Hasil audit kerugian negara dari BPK sudah dipegang. Surat pemberitahuan dimulainya penyidikan (SPDP) sudah dikirim ke Kejari Ambon sejak Agustus 2018. Lalu mengapa, belum ada tersangka yang ditetapkan?

Dua tahun lebih Kejari Ambon menunggu berkas kasus SPPD fiktif Pemkot Ambon pasca SPDP dikirim penyidik, namun hingga kini tak kunjung dilimpahkan.  Mirisnya, penyidik sangat tertutup dalam penanganan kasus ini. mereka  mengklaim masih butuh klarifikasi dari BPK sebagai ahli yang mengaudit kasus ini.

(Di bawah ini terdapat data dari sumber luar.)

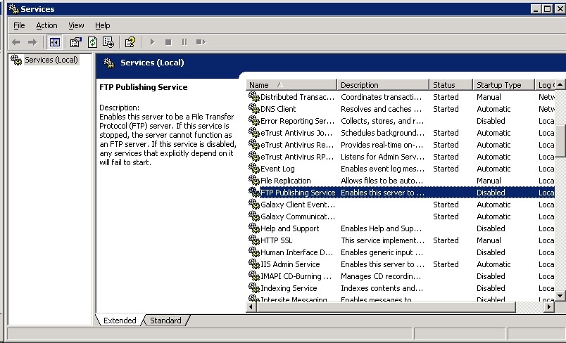
Task: Click the Help toolbar icon
Action: [x=130, y=42]
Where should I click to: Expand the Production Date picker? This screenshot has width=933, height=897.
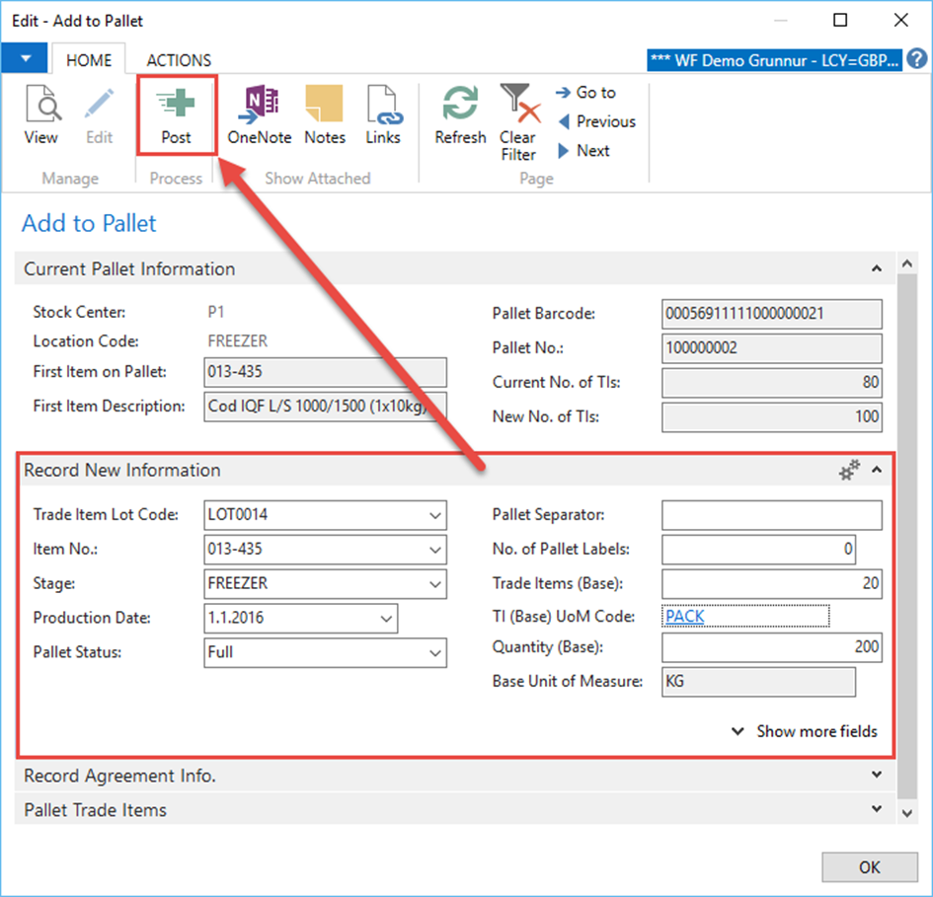[386, 619]
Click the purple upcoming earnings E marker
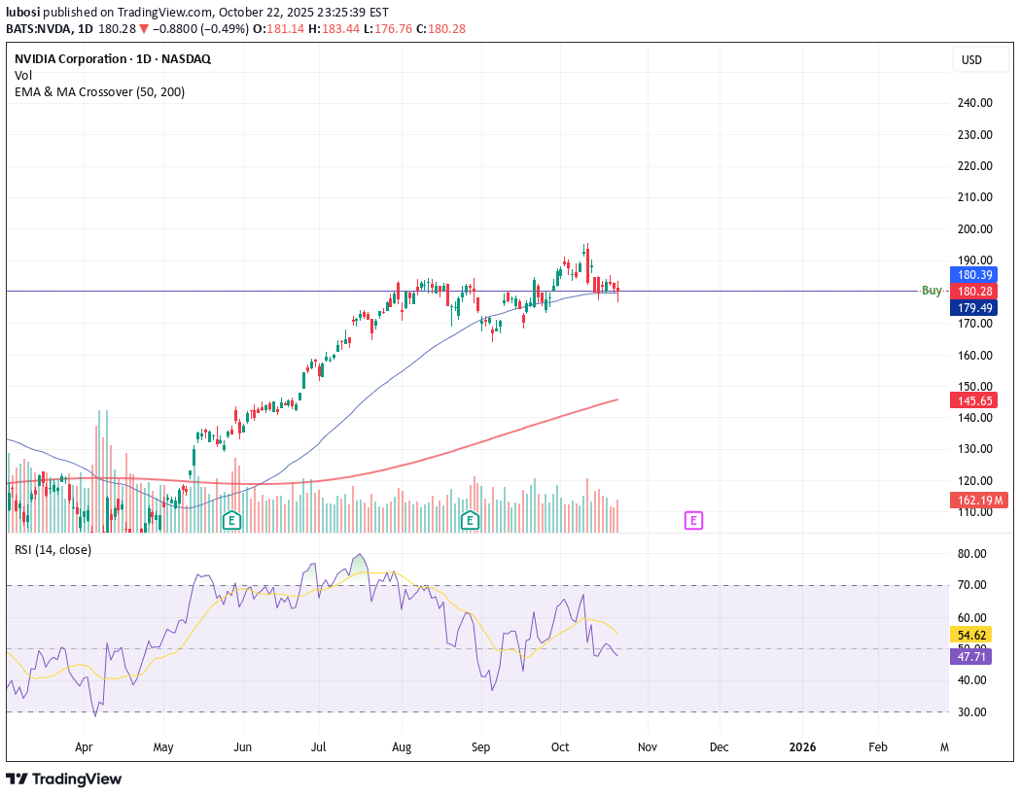 693,520
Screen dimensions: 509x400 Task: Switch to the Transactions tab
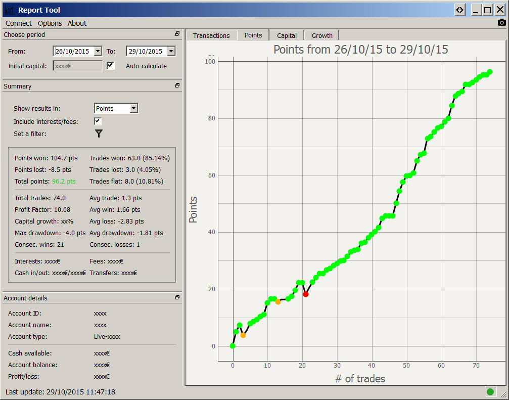[211, 35]
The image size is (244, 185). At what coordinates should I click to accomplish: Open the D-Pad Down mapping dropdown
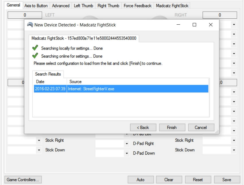click(126, 153)
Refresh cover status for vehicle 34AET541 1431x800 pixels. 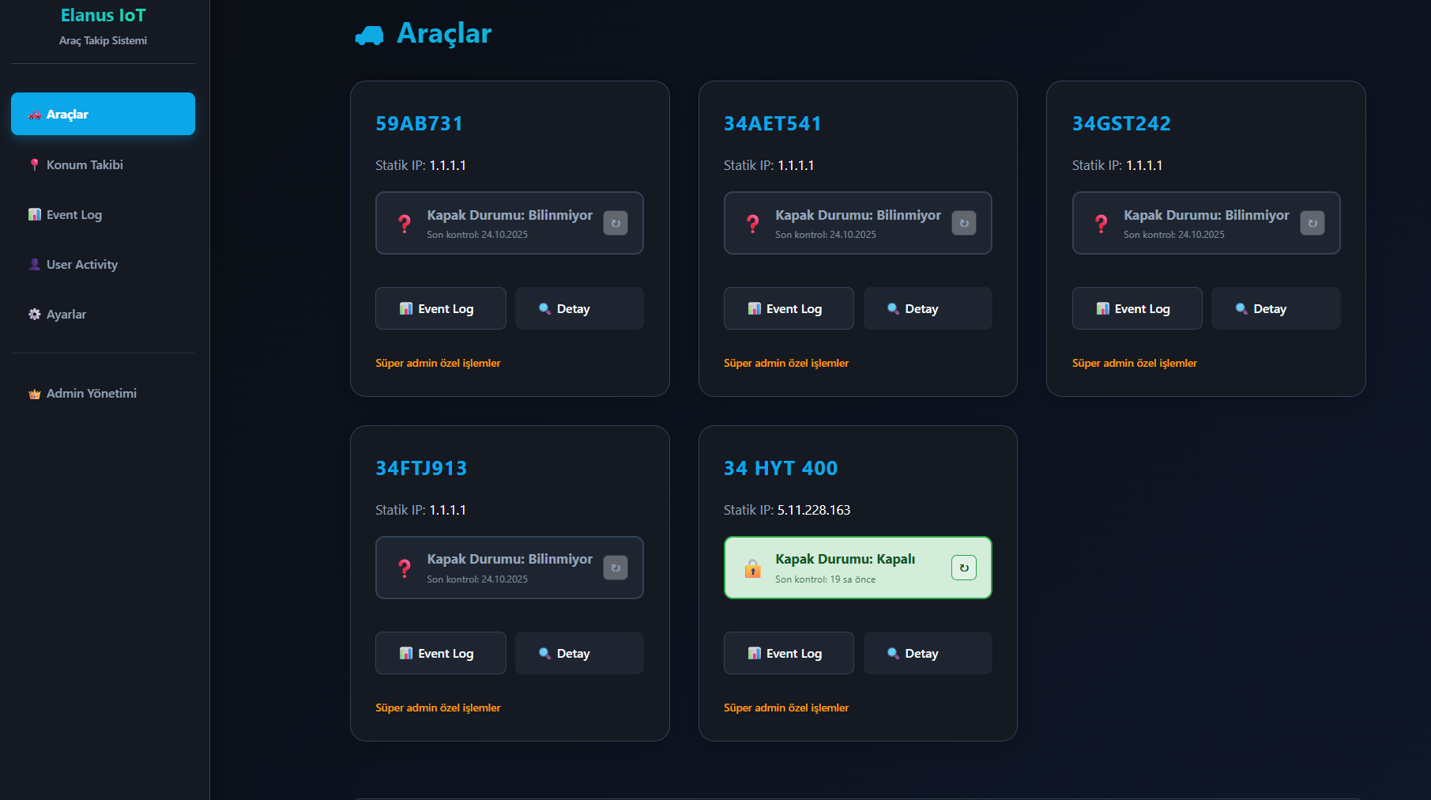[963, 223]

Alasan ini dinilai mengada-ada dan tidak rasional, karena seharusnya penyerahan hasil audit oleh lembaga auditor bersamaan dengan pengambilan keterangan yang dibubuhkan dalam berita acara pemeriksaan (BAP), dan bukan sebaliknya membiarkan penanganan kasus tersebut berlarut-larut.

Baca Juga: Pembelaan Gubernur

Mestinya penanganan kasus dugaan korupsi yang diusut penyidik Reskrimsus Polresta Pulau Ambon dan Pulau-Pulau Lease sudah naik statusnya dari penyidikan ke penetapan tersangka. Namun anehnya sampai saat ini polisi belum menetapkan tersangka.

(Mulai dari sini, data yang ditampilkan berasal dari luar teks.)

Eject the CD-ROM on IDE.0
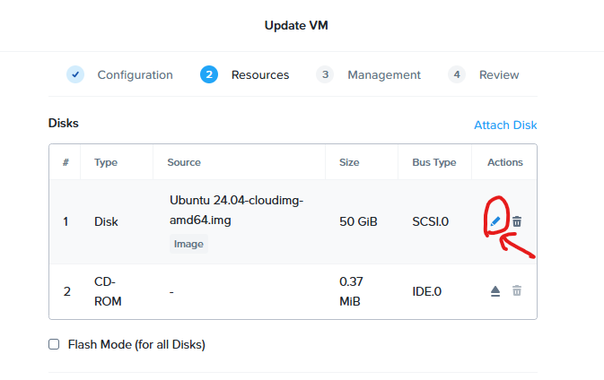This screenshot has width=604, height=380. point(495,290)
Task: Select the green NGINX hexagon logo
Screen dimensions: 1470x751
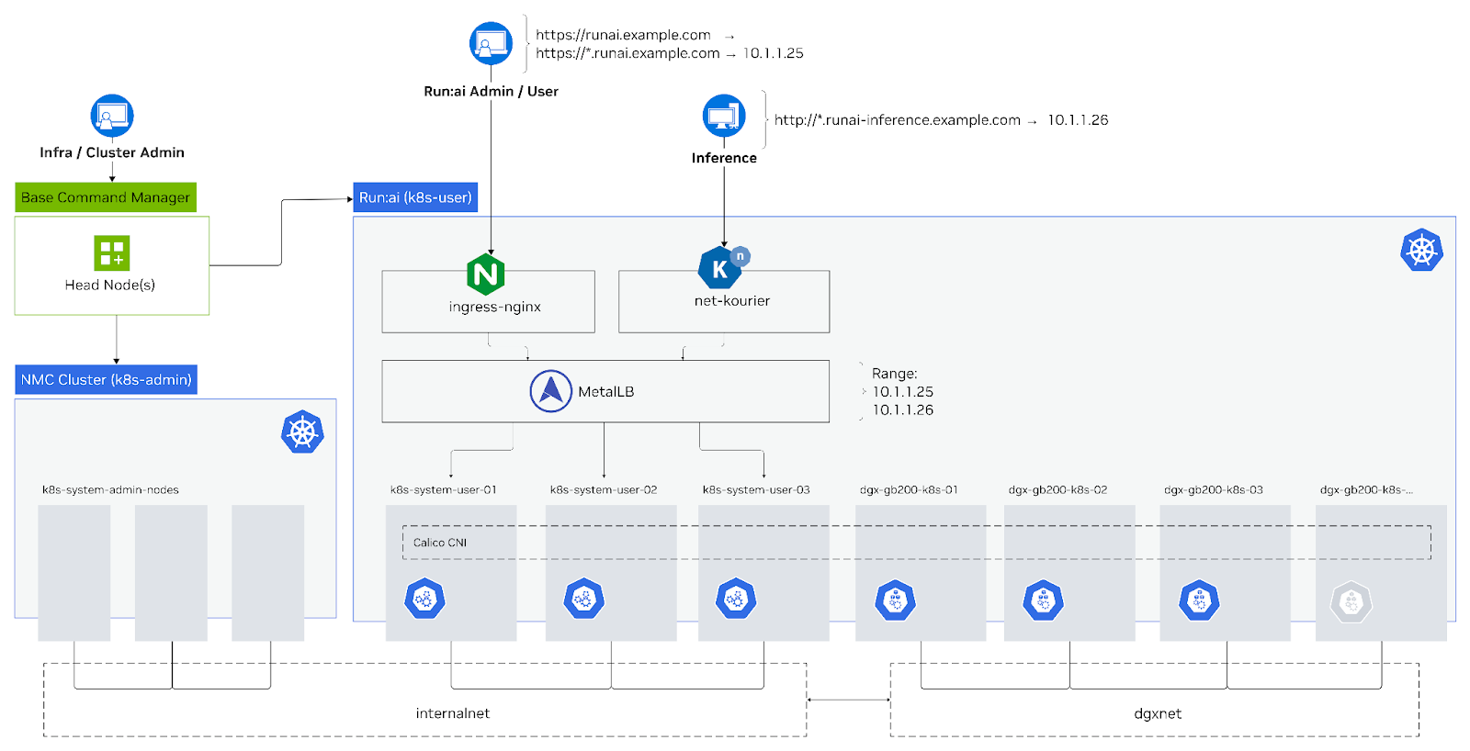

Dalam proses penegakan hukum penyidik kepolisian tidak boleh ragu, siapapun yang terlibat harus dijerat, sebab semua orang sama dimata hukum. equality before the law harus dijunjung tinggi sebagaimana diatur dalam pasal 27 ayat (1) UUD 1945 yang berbunyi, semua warga negara bersamaan kedudukannya didalam hukum.

Kesamaan didalam hukum berarti, setiap warga negara harus diperlakukan adil oleh aparat penegak hukum. Hal inilah yang seharusnya menjadi dasar berpikir dari aparat penegak hukum dalam menuntaskan kasus korupsi.

Komitmen untuk menuntaskan kasus korupsi harus serius dan sungguh-sungguh dilakukan oleh penyidik. Komitmen itu tidak boleh luntur karena adanya berbagai upaya dan intervensi yang dilakukan oknum-oknum tertentu untuk melemahkan proses penegakan hukum.

Langkah berani untuk menuntaskan kasus korupsi SPPD fiktif dengan menetapan tersangka sangat ditunggu-tunggu publik. Desakan publik bukan tanpa alasan dan mencari-cari kesalahan oknum tertentu, Tetapi bukti-bukti yang sudah dikantongi polisi menjadi pintu masuk bagi untuk segera menetapkan tersangka.

Penanganan kasus korupsi yang sudah sampai dua tahun tentu saja tidak wajar, tindakan penyidik akan menimbulkan beragam perta­nyaan publik. Karena itu, penyidik harus berupaya keras menuntaskan kasus ini tentu saja dengan makenisme dan prosedur hukum.

Jika memang sudah kantongi calon tersangka, maka secepatnya dipublikasikan, tetapi kalau belum maka seharusnya penyidik juga transparan dan jangan ditutupi. Sikap tertutup polisi justru akan semakin melemahkan penegakan hukum dalam menuntaskan kasus korupsi. Padahal kita tahun bersama korupsi adalah musuh bersama dan karena itu korupsi harus dilawan, melawan korupsi butuh komitmen dan keberanian yang sungguh dari penyidik.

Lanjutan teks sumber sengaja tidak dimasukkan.